--- Start of Provided data ---

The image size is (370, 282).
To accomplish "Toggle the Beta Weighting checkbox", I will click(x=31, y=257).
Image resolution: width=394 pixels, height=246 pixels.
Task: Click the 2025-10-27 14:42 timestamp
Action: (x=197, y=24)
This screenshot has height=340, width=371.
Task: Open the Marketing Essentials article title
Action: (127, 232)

--- End of Provided data ---

**Given problem:** Please rewrite the listing, replacing "checkbox" with "tick box" and leaving everything else unchanged.

**Solution to this task:**
The image size is (370, 282).
To accomplish "Toggle the Beta Weighting tick box", I will click(x=31, y=257).
Image resolution: width=394 pixels, height=246 pixels.
Task: Click the 2025-10-27 14:42 timestamp
Action: (x=197, y=24)
This screenshot has height=340, width=371.
Task: Open the Marketing Essentials article title
Action: (127, 232)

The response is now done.